Donald Trump s’est adressé, mardi soir, à la nation américaine pour réclamer, plutôt qu’un mur, une « barrière en acier » la frontière avec le Mexique. Les démocrates ont rétorqué en l’accusant de prendre les Américains « en otage » avec le « shutdown ».

Pour faire face à ce qu’il a qualifié de « crise humanitaire » à la frontière entre les États-Unis et le Mexique, le président américain Donald Trump a réclamé, mardi 8 janvier, lors d’une allocution à la nation, 5,7 milliards de dollars pour une barrière à la frontière. « À la demande des démocrates, il s’agira d’une barrière en acier plutôt que d’un mur en béton », a-t-il ajouté d’un ton grave, en direct depuis le Bureau ovale.
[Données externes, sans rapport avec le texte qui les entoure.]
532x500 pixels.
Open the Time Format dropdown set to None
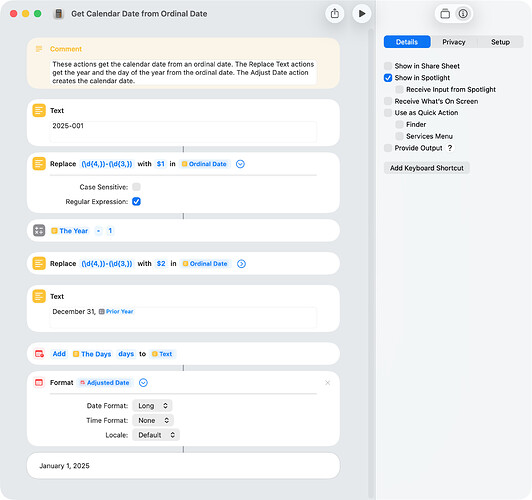tap(153, 420)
Lors de cette allocution solennelle de neuf minutes, le président des États-Unis a tenté de se poser en rassembleur, renonçant à lancer une procédure d’urgence exceptionnelle qui aurait mis le feu aux poudres.

« La rhétorique trumpienne n’a pas changé »

Les démocrates n’ont pas tardé à réagir, en direct à la télévision eux aussi. La présidente de la Chambre des représentants, Nancy Pelosi, a accusé Donald Trump de prendre les Américains « en otage » avec le « shutdown » qui paralyse une partie des administrations fédérales, avec pour seul objectif selon elle d’obtenir le financement d’une barrière frontalière.

« Voici les faits : le président Trump doit cesser de prendre les Américains en otage, doit cesser de créer de toutes pièces une crise » migratoire et humanitaire à la frontière « et doit rouvrir le gouvernement », a déclaré la démocrate.

Au 18e jour d’un « shutdown » qui paralyse partiellement les administrations fédérales, Donald Trump a repris les arguments qu’il assène depuis des semaines par tweets interposés, mais sur un ton qui se voulait plus présidentiel.

« Ce soir je vous parle car nous assistons à une crise humanitaire et sécuritaire grandissante à la frontière sud », a-t-il lancé depuis la pièce la plus célèbre de la Maison Blanche d’où furent prononcés nombre d’allocutions restées dans l’histoire, comme celle de John F. Kennedy au plus fort de la crise des missiles soviétiques à Cuba.

« Vies perdues »

« Au fil des ans, des milliers d’Américains ont été brutalement tués par ceux qui sont entrés illégalement dans notre pays et des milliers d’autres vies seront perdues si nous n’agissons pas tout de suite », a-t-il affirmé.

« Notre frontière sud est la porte d’entrée de vastes quantités de drogue, dont méthamphétamine, héroïne, cocaïne et fentanyl », a également dénoncé le 45e président des États-Unis, rejetant une fois de plus la responsabilité du « shutdown » sur les démocrates, qui selon lui « refusent de financer la sécurité aux frontières ».

Le record du plus long « shutdown » de l’histoire pourrait bientôt tomber : 21 jours, entre fin 1995 et début 1996, sous la présidence de Bill Clinton.